*Page extract*.
Joanna: And then if people want to buy print online, what online stores do they use for that?

Ruth: The most popular bookstore in the world!

Joanna: Is it the amazon.com store, the U.S. store?

Ruth: Yes, the amazon.com. And for those in the diaspora, those in Canada, amazon.ca, but primarily Amazon, and then there are those I know who use Google Books. But primarily the dominant one, when Caribbean people think of publishing digitally, is Amazon.

Joanna: I thought that would be true.

Tell people a bit more about the geography of the region, because I feel like people lump everything together. It’s like there are some islands. Jamaica is a big one.

Tell us a bit more about the geography because I find it fascinating.

Ruth: We’re close to North America. So you find many of our islands close to Florida. And it’s in the Greater Antilles portion there. So if you think of the U.S., if you think of even Trinidad is close to Venezuela, so it’s right there. The Caribbean waters are close to North America.

Joanna: I think the main thing is that there are lots of different islands. And obviously, each one has its own set of traditions and all of that. It’s an interesting region.

You have a stated goal as part of your business to make the Caribbean the home of indie publishing, which I love.

Why do you think indie first publishing for the Caribbean?

Ruth: I think a major part of that is that we don’t have a lot of traditional publishers in the Caribbean, there are a few publishing houses. You have Nehesi, I think that one is out of St. Martin. You have Caribbean Reads out of St. Kitts, you had like Ian Randall, Longman, Arawak, but they tend to specialize more in educational materials.

*Exercise inputs*.

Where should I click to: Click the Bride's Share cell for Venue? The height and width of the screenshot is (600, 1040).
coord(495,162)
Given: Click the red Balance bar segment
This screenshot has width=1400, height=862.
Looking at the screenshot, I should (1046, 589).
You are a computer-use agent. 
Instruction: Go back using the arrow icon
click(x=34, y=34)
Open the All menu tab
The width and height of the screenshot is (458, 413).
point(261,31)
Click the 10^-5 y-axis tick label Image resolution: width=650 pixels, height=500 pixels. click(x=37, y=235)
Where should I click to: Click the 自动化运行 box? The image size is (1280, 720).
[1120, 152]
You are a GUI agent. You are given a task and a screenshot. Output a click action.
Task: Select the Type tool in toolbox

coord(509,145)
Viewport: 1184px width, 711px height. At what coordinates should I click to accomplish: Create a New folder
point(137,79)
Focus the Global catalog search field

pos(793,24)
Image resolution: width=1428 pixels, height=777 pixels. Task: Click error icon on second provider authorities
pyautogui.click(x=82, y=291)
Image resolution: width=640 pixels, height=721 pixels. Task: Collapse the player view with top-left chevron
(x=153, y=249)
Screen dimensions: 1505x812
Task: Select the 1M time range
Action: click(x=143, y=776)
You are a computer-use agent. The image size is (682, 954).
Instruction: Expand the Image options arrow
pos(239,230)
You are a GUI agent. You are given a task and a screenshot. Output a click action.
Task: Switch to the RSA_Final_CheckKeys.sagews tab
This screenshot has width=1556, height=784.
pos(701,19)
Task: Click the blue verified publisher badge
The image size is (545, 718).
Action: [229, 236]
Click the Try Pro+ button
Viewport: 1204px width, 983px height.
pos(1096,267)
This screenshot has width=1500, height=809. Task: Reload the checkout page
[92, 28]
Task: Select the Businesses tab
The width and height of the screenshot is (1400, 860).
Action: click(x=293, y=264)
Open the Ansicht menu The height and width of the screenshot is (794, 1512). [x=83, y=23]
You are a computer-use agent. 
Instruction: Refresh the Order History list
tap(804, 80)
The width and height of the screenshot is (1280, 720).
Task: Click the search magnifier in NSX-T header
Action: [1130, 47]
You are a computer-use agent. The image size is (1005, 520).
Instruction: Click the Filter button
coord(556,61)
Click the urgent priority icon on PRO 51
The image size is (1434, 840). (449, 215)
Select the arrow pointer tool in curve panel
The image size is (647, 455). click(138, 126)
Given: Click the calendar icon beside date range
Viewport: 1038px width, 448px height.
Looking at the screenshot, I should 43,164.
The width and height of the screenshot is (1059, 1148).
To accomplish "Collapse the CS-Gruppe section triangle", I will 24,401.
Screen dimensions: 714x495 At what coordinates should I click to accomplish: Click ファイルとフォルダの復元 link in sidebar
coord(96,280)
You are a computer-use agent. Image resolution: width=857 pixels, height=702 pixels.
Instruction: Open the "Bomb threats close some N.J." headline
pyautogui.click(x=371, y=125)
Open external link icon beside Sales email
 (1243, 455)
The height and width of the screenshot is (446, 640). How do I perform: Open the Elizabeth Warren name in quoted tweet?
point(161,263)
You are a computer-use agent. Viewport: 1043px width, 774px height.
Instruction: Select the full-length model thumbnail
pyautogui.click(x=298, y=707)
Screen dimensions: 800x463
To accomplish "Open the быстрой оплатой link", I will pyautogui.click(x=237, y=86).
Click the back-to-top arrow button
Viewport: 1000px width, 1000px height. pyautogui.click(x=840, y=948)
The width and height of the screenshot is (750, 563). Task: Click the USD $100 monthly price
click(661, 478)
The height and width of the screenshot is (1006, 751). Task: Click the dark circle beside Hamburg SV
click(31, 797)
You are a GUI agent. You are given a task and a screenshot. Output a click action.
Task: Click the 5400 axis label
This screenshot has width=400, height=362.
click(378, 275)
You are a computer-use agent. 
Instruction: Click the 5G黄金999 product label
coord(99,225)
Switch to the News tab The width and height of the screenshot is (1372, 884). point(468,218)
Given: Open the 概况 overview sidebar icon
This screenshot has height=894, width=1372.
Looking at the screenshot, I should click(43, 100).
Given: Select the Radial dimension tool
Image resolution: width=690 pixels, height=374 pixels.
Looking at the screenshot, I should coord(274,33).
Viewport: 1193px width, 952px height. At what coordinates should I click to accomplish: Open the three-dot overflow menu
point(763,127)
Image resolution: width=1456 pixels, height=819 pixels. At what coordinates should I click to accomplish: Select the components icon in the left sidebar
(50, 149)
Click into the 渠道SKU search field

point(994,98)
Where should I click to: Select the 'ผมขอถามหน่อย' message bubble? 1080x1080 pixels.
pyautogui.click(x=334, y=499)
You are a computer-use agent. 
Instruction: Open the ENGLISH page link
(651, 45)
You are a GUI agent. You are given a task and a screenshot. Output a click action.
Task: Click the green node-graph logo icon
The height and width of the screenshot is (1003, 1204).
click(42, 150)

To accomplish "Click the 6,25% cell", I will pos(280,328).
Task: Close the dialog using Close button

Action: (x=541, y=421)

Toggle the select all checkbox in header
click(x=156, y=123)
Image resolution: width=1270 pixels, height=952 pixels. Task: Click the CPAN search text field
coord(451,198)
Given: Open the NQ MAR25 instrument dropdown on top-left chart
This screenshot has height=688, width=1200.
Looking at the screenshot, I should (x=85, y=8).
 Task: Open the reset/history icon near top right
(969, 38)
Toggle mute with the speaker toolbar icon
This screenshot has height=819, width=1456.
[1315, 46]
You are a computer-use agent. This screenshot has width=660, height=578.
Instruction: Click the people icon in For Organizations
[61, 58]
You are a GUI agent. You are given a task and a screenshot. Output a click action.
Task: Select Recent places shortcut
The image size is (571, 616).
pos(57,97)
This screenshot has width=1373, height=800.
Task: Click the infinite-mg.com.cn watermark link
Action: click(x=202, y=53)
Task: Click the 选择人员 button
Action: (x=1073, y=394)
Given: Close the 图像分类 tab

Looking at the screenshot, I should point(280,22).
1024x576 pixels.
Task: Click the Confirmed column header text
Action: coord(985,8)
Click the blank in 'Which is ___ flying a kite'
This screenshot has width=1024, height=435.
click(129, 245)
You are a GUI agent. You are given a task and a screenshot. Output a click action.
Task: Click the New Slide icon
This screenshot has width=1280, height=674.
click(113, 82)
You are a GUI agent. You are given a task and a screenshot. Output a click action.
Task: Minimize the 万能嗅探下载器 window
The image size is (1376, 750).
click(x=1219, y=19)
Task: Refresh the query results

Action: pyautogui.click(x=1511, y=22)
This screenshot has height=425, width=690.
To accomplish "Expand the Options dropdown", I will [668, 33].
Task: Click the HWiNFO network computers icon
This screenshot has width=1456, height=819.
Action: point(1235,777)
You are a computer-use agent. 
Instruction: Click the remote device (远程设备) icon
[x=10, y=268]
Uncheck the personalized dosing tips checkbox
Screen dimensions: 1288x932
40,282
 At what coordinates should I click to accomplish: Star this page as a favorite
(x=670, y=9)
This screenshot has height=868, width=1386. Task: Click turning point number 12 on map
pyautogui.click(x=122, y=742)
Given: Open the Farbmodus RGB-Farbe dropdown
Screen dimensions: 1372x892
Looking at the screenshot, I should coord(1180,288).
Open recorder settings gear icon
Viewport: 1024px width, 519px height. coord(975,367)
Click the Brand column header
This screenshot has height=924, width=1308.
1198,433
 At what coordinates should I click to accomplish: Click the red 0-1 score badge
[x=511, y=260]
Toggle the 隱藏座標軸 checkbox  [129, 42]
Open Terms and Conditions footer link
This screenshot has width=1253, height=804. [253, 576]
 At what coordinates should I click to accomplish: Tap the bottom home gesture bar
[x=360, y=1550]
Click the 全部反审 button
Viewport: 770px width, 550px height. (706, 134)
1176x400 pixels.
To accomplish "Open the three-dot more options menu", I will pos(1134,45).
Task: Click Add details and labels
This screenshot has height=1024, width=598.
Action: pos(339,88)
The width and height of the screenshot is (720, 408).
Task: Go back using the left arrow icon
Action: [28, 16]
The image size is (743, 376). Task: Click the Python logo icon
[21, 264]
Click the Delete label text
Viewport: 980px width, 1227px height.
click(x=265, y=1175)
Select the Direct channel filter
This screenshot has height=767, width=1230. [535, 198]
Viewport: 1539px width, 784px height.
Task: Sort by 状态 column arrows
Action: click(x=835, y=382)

*Exercise 1*. Write out the part of the interview on Caribbean publishing starting with "Joanna: And then" and going on through "would be true.".
*Exercise 2*. In the records, starting with the line with "Given: Select the Radial dimension tool" and going on through the line with "pyautogui.click(x=334, y=499)", substitute "more options menu" for "overflow menu", leaving everything else unchanged. Give only those lines.

*Correct result 1*.
Joanna: And then if people want to buy print online, what online stores do they use for that?

Ruth: The most popular bookstore in the world!

Joanna: Is it the amazon.com store, the U.S. store?

Ruth: Yes, the amazon.com. And for those in the diaspora, those in Canada, amazon.ca, but primarily Amazon, and then there are those I know who use Google Books. But primarily the dominant one, when Caribbean people think of publishing digitally, is Amazon.

Joanna: I thought that would be true.

*Correct result 2*.
Given: Select the Radial dimension tool
Image resolution: width=690 pixels, height=374 pixels.
Looking at the screenshot, I should coord(274,33).
Viewport: 1193px width, 952px height. At what coordinates should I click to accomplish: Open the three-dot more options menu
point(763,127)
Image resolution: width=1456 pixels, height=819 pixels. At what coordinates should I click to accomplish: Select the components icon in the left sidebar
(50, 149)
Click into the 渠道SKU search field

point(994,98)
Where should I click to: Select the 'ผมขอถามหน่อย' message bubble? 1080x1080 pixels.
pyautogui.click(x=334, y=499)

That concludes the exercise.